E tanto pare sufficiente al Collegio per considerare pienamente legittimo il diniego di rilascio del permesso di costruire avanzato per realizzare un intervento edilizio incrementale sulla scorta degli artt. 5, comma 9, del d.l. n. 70/2011 e degli artt. 1 e 6 della L.R. Lazio n. 7/2017.

10.3.2. Per quanto concerne, invece, le censure mosse avverso il parere contrario all’intervento reso dalla Sovrintendenza Capitolina, neanch’esse appaiono passibili di positiva delibazione.

Con esso, infatti, l’ufficio in parola ha ritenuto l’edificio di proprietà della ricorrente – ricadente all’interno della Carta della Qualità – “un esempio formalmente coerente delle morfologie urbane citate e perfettamente integrato nel tessuto urbano del quartiere”, ritenendo che non sussistessero le caratteristiche previste dagli artt. 1 e 6 della L. R. Lazio n. 7/2017, “essendo l’area tra le più pregevoli della città e l’edificio in buono stato di conservazione”.

Il parere in questione risulta, a giudizio del Collegio, congruamente ed adeguatamente motivato con riferimento non solo alle caratteristiche precipue dell’edificio, ma anche alle relazioni che il medesimo intrattiene con il tessuto edilizio dell’area su cui insiste, attestandone il coerente inserimento nel contesto urbano della zona, obiettivamente una delle più pregevoli della Capitale.
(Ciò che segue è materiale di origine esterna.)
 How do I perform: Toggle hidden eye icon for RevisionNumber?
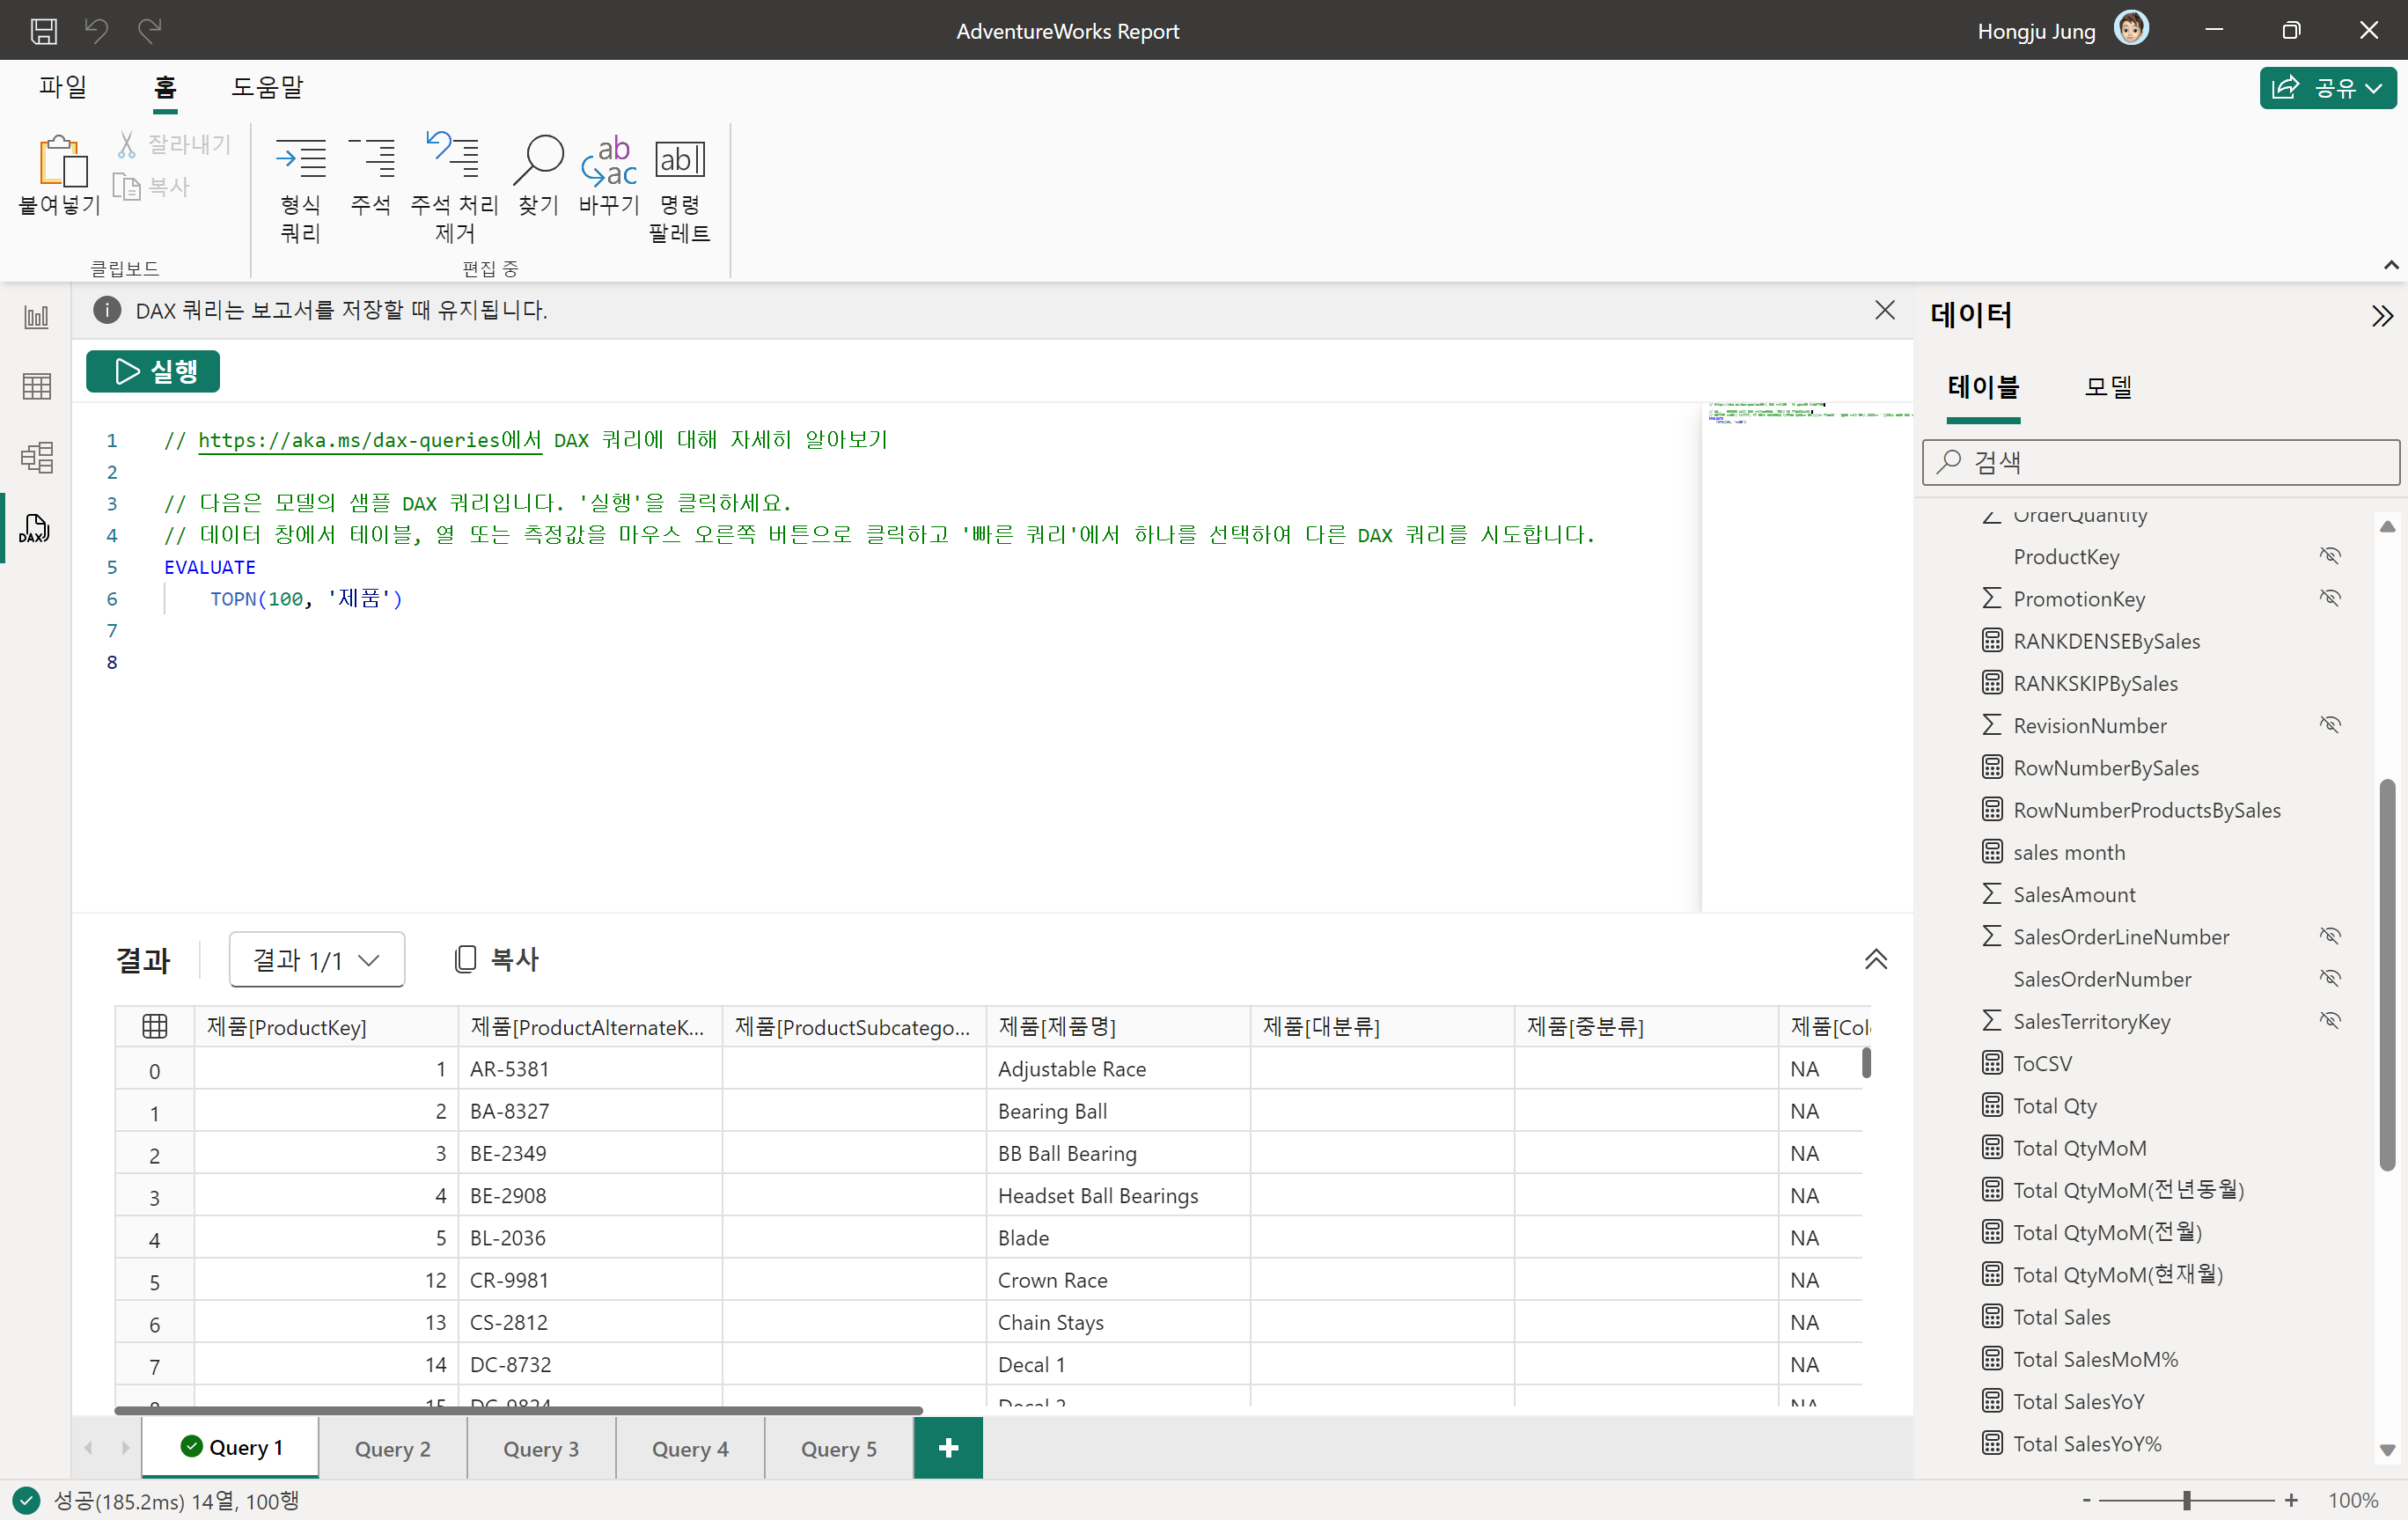pos(2330,725)
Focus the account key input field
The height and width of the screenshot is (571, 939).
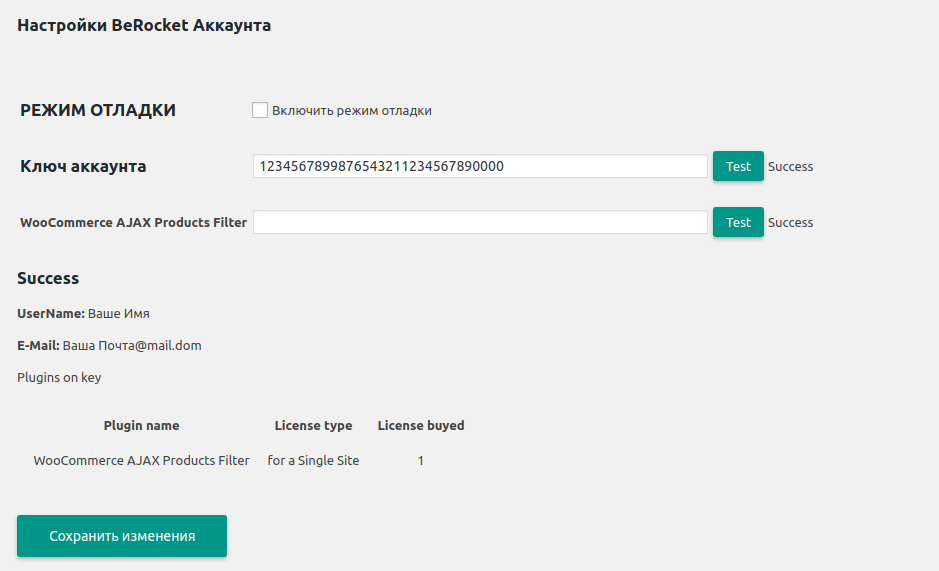point(480,166)
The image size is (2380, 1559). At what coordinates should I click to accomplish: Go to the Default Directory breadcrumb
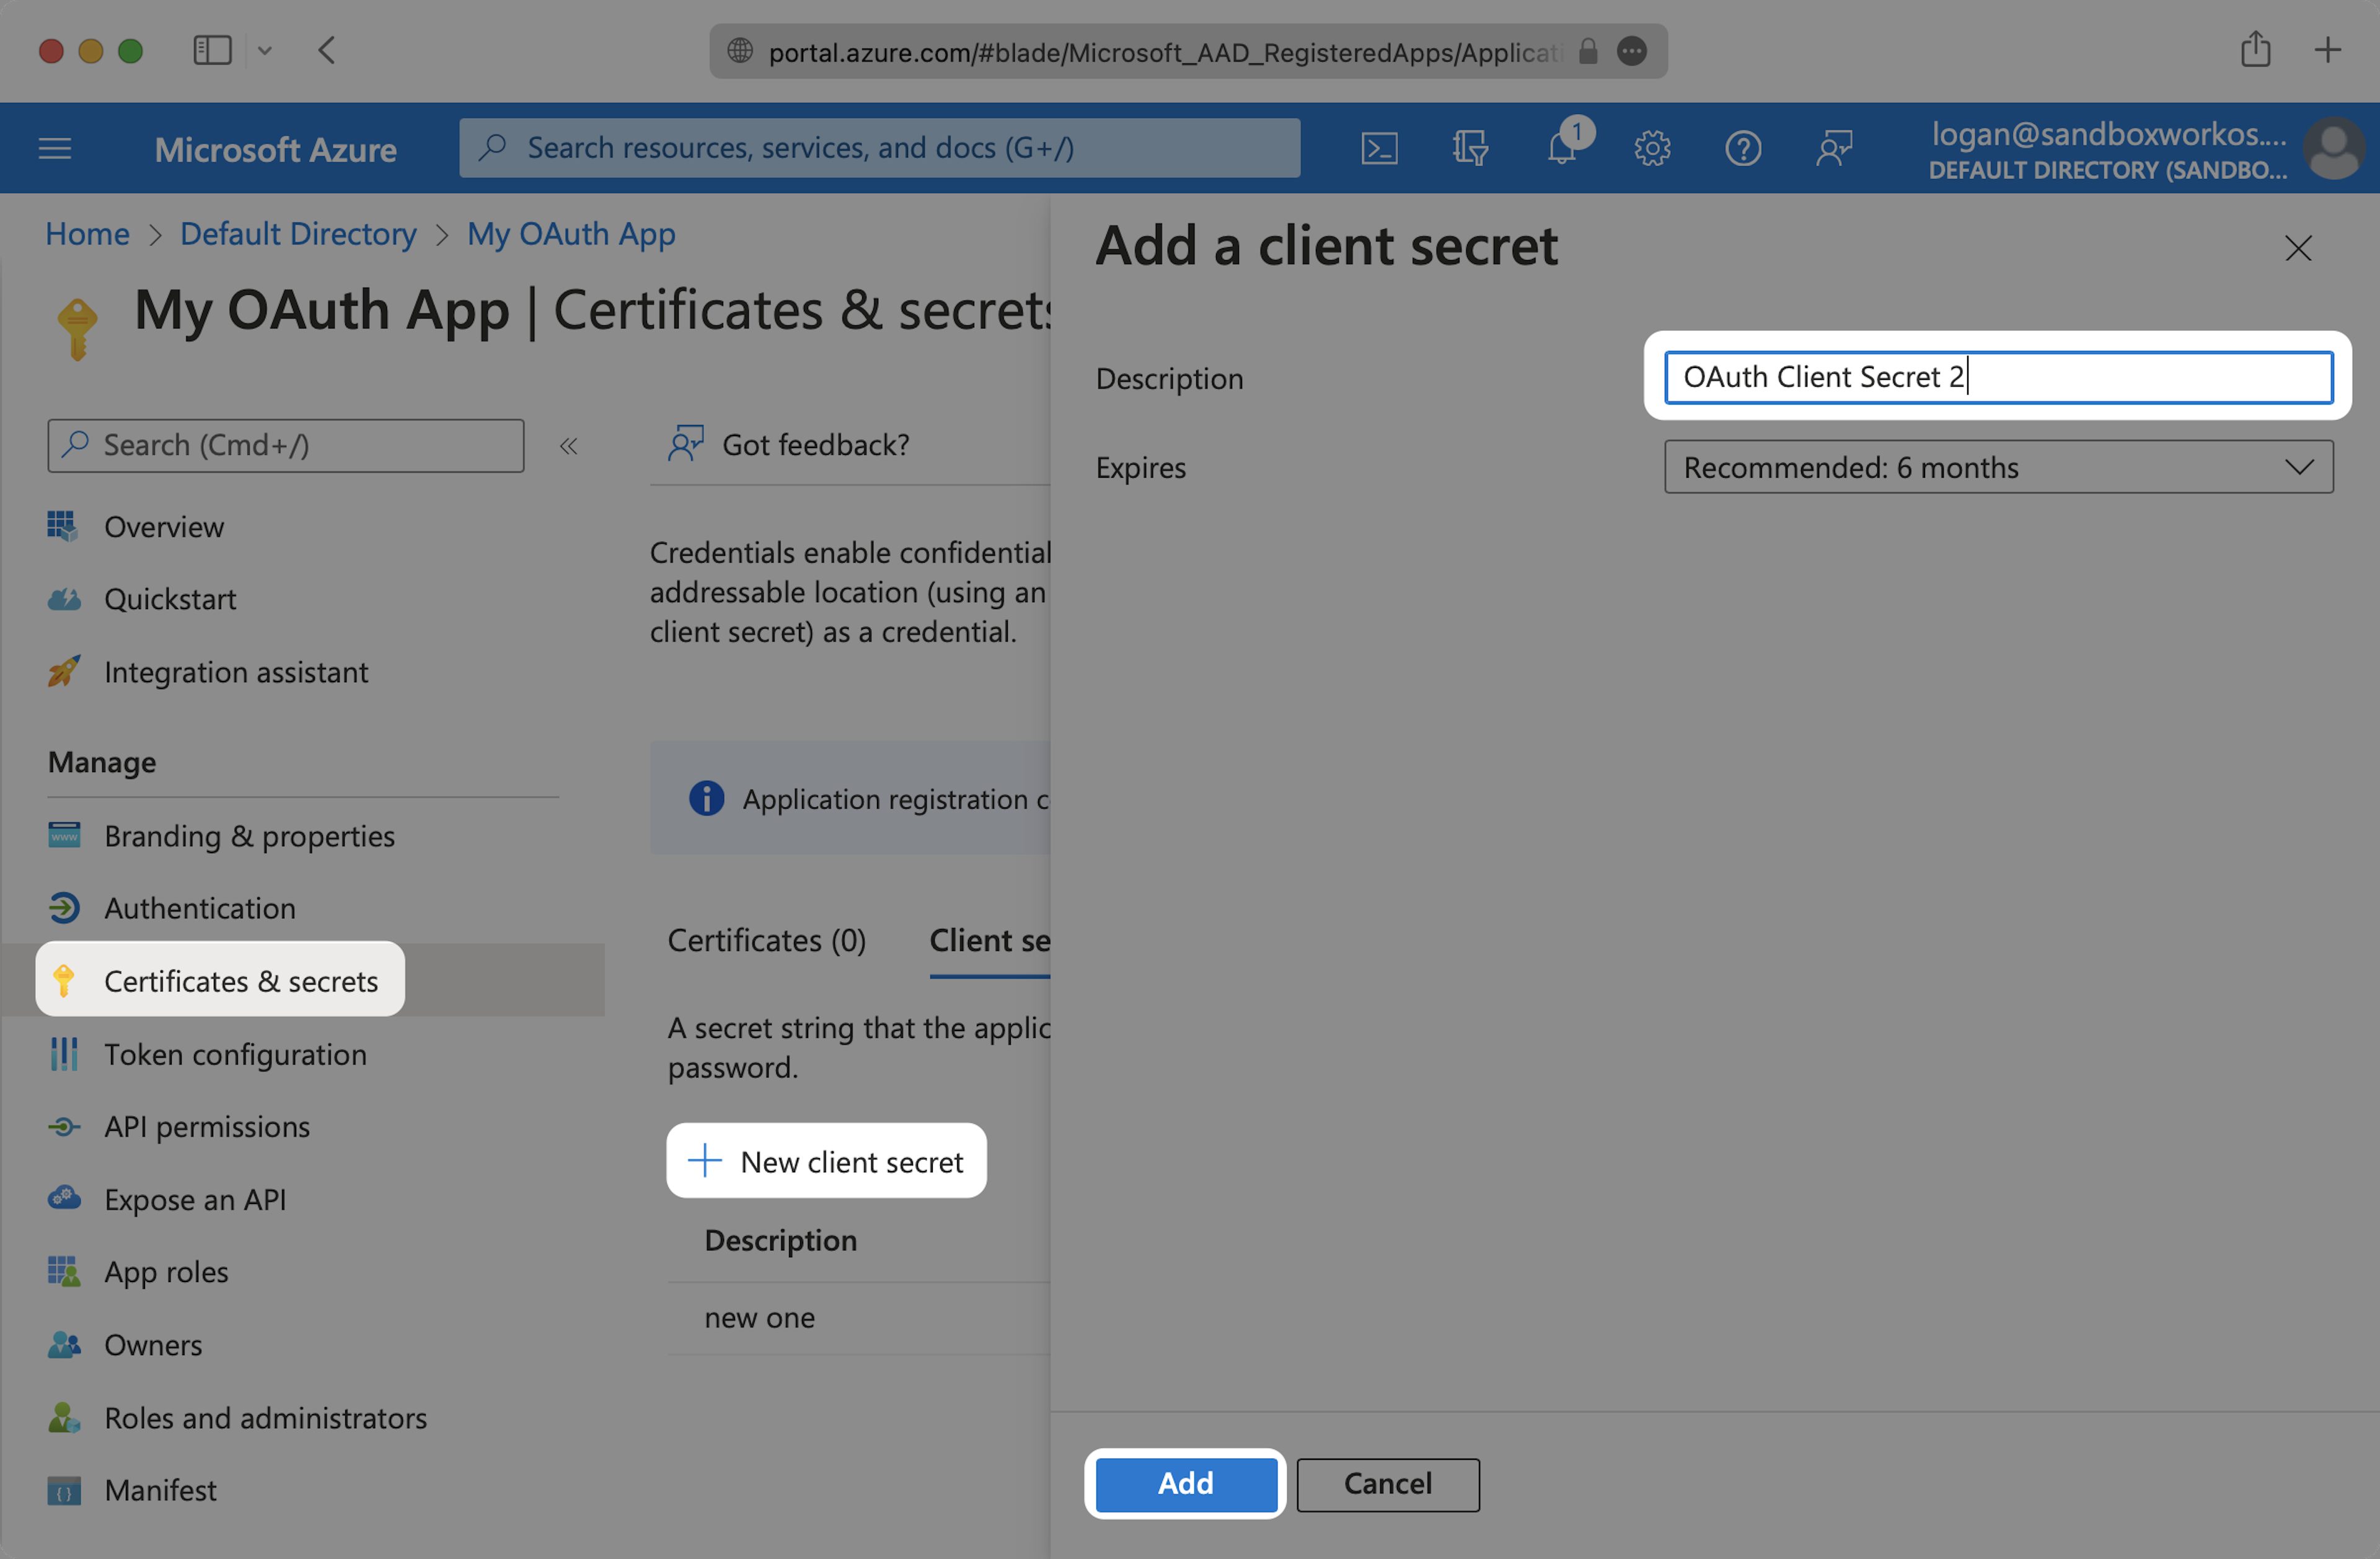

Ma, cosa che più conta, il parere manifestato dal competente ufficio capitolino appare obiettivamente giustificato alla luce dell’abbondante documentazione fotografica versata in atti da entrambe le parti del giudizio, la quale attesta, oltre ogni ragionevole dubbio, come il fabbricato in questione si trovi in perfetto stato di conservazione e non presenti alcuna condizione di degrado o abbandono strutturale tale da richiedere il suo rifacimento al fine superarne lo stato di fatiscenza.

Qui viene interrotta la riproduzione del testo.